Entre los industriales sobrevoló algún gesto de alivio tras el discurso de ayer del presidente Javier Milei, especialmente los que eligieron quedarse con la parte final de su mensaje: “No los vamos a dejar tirados, vamos a abrir la economía cuando estén dadas las condiciones”.
La señal de apertura económica es un tema de especial sensibilidad entre los ejecutivos fabriles, que si bien celebran la baja del impuesto PAIS, en la otra mano sopesan la posibilidad de que obture la recuperación, muy inicial, que pueda mostrar la producción fabril.
La plana mayor de la Unión Industrial Argentina (UIA) recibió este mediodía al jefe de Estado. Según recuerdan en la entidad fabril, es la primera vez que un presidente visitaba la sede de Avenida de Mayo, en el centro porteño, desde que Cristina Kirchner dio un discurso por cadena nacional en 2008, también en ocasión del Día de la Industria, una fecha que conmemora el primer embarco de manufacturas (tejidos y bolsas de harina) desde un puerto del territorio nacional hacia Brasil, en 1587.
Por lo pronto, 437 años después, la preocupación de los empresarios industriales también está ligada al intercambio comercial y su impacto en la actividad fabril fronteras adentro. La reducción del impuesto PAIS fue recibido como un buen primer paso “en el sentido correcto”, al decir de un importante ejecutivo del sector, en referencia a una baja de impuestos.
Al considerar que se trata de un retorno a niveles que ya conocía ese impuesto, los industriales miran, más bien, otras distorsiones tributarias que impactan de manera más decisiva en el cálculo financiero de sus operaciones y de inversiones. Pesan más, en esa agenda de alivio impositivo que empuja el círculo fabril, el sistema de percepciones o anticipos tributarios “pagados en exceso”, definieron desde la UIA.
“Hay empresas que tienen hundido 10 millones de dólares de anticipos de impuesto PAIS”, mencionó un industrial. En la entidad fabril aseguraron que mirarán la letra chica del decreto publicado este lunes para sacar conclusiones posteriores. El comentario que circuló es que no fue anunciado un mecanismo de devolución de ese adelanto (el 95% del total) pagado. “Hace tres meses pagaste el anticipo por el 17,5% y cuando tenés que pagar la importación la alícuota es de 7,5%”, ejemplificaron.
Más allá de lo operativo, la visión más macro de la medida tiene que ver con un potencial impacto en el nivel de producción fabril. “Hay que ver cuánto de la importación te come la recuperación”, planteó un ejecutivo industrial. Ese temor está basado en una certeza expresada por la plana mayor de la UIA sobre que en el segundo trimestre del año tuvo lugar el piso de actividad y que el rebote se da de manera muy heterogénea.

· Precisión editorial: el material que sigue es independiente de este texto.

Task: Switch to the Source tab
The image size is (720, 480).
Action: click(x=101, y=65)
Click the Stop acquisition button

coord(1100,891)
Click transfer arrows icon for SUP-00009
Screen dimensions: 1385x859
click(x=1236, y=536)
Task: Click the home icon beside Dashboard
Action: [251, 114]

“El rebote para volver a los niveles pre devaluación va a tardar un año y medio o quizás algo menos”, estimó una fuente fabril. En ese sentido, especularon que importaciones más baratas de bienes finales pueden tener especial incidencia en sectores como textiles, indumentaria y juguetes. “Hay que ver cuánto de la importación te come la recuperación”, alertaron.
El discurso de Milei versó sobre lo que definió como una falsa dicotomía entre la producción primaria y la industrial, aseguró que la mejor política sectorial es ordenar la macroeconomía y que el Estado no tendrá ningún rol de estímulo para la producción fabril. También dijo que hubo empresas que “disfrutaron del beneplácito de subsidios por parte del resto de los argentinos, cazaron en el zoológico para competir en su propia ley”, y que apunta a una apertura económica pero cuando las condiciones estén dadas: “No los vamos a dejar tirados”, dijo el jefe de Estado.
“Es muy importante esa frase”, dijo tras el discurso el presidente de la Unión Industrial Daniel Funes de Rioja. Tiene que ver con el temor permanente de la plana mayor fabril de que un Gobierno quiera abrir la economía, descartar medidas de protección al sector y ponerlos a competir en igualdad con otros países, entre ellos otros con potencial industrial como Brasil o México pero también contra China.
“El mundo ya no es el de los 90′, los países hoy ponen aranceles porque se protegen contra la competencia desleal”, matizó otro dirigente.